# when did it become old??



## lonekimono10 (Aug 30, 2005)

now i know people will teach kenpo the way they want to But i was talking to someone the other day and we were going though some of the movments
     in kenpo,and i said what about the *"step drag"* or *"drag step"* well he looked at me like i had two heads, and said  *"what do you mean"?*
     infact he did not even now what i was talking about.
     so when i showed him he said *"oh yea thats the shufful"* i said ok.
     now i know that when i did *tracys* kenpo that's what we called it, but not in *parker kenpo*, maybe i'm getting to old, even at my school i still teach using the *"step drag ,drag step"*  oh well , should i do what the song saids
     "*i"ll stop the world and melt with you"*

     ps is there a doctor in the house:idunno:


----------



## Ceicei (Aug 30, 2005)

Oh, all five of the different EPAK studios I've trained at use the "step drag" & "drag step" terminology. Maybe your friend's school is quite a bit informal?

  - Ceicei


----------



## lonekimono10 (Aug 30, 2005)

Ceicei said:
			
		

> Oh, all five of the different EPAK studios I've trained at use the "step drag" & "drag step" terminology. Maybe your friend's school is quite a bit informal?
> 
> - Ceicei


  hey thanks, i though it was me, now i can stop taking the pills the doctor gave me,(only kidding)


----------



## Seabrook (Aug 30, 2005)

lonekimono10 said:
			
		

> now i can stop taking the pills the doctor gave me,(only kidding)


Yeah sure.


Jamie Seabrook
www.seabrook.gotkenpo.com


----------



## lonekimono10 (Aug 30, 2005)

good to hear from you jason,,oh wait a sec, it's jammie, no i mean jamie
 oh just forget about it (lol)


----------



## MJS (Aug 30, 2005)

I've always known it as step drag/drag step.

Mike


----------



## Sapper6 (Aug 30, 2005)

kenpo, as i understand it, was never about terminology, but about execution.

i _could_ say, " i whipped his ***", or i could merely state, "yeah, i study American Kenpo."

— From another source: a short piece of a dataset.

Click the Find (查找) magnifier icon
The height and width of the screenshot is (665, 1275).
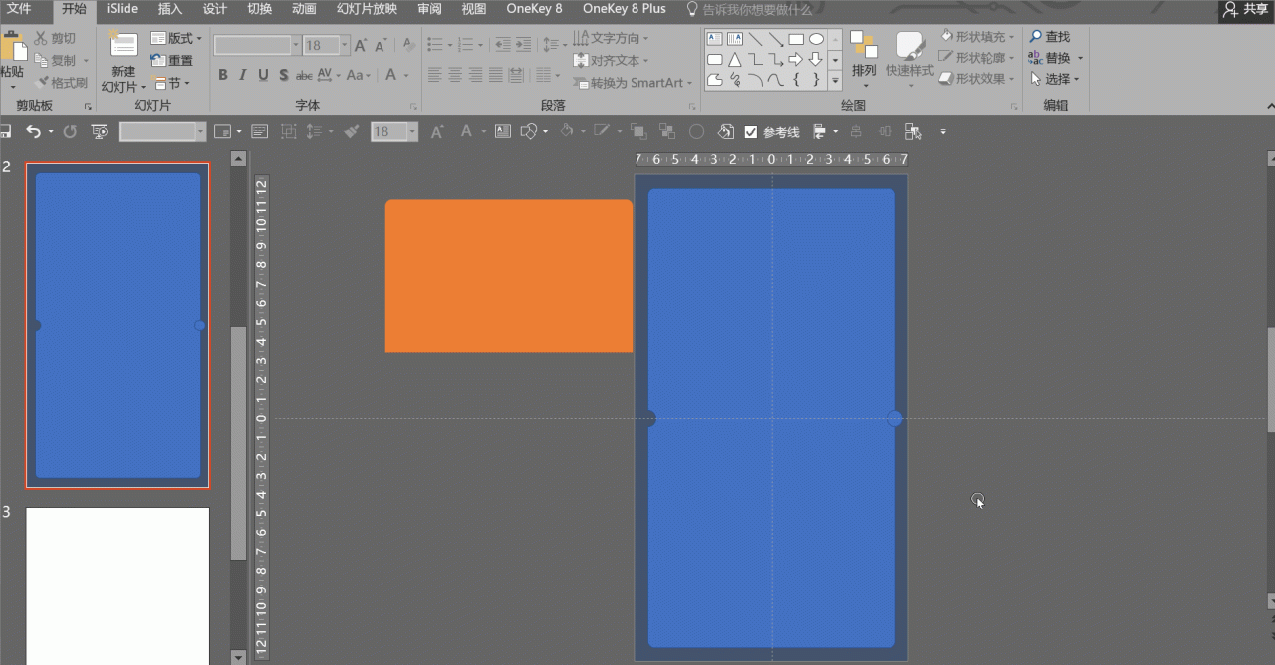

is there a "wrong" way to say it...?

 :asian:


----------



## lonekimono10 (Aug 30, 2005)

hold on a sec, i think you are missing the point, this was about ,,uhh, just forgetaboutit!!!


----------



## Ray (Aug 31, 2005)

Sapper6 said:
			
		

> kenpo, as i understand it, was never about terminology, but about execution.:asian:


While execution is the point, being on the same page with terminology helps to communicate (and remember) ideas easier.  Think about medical terminology and surgery...


----------



## Michael Billings (Aug 31, 2005)

We are still using the terms from Infinite Insights, but some of my students coming from other arts call it a generic sorta "shuffle".  I educate them as to the different types of shuffles, purposes, and different depths of action.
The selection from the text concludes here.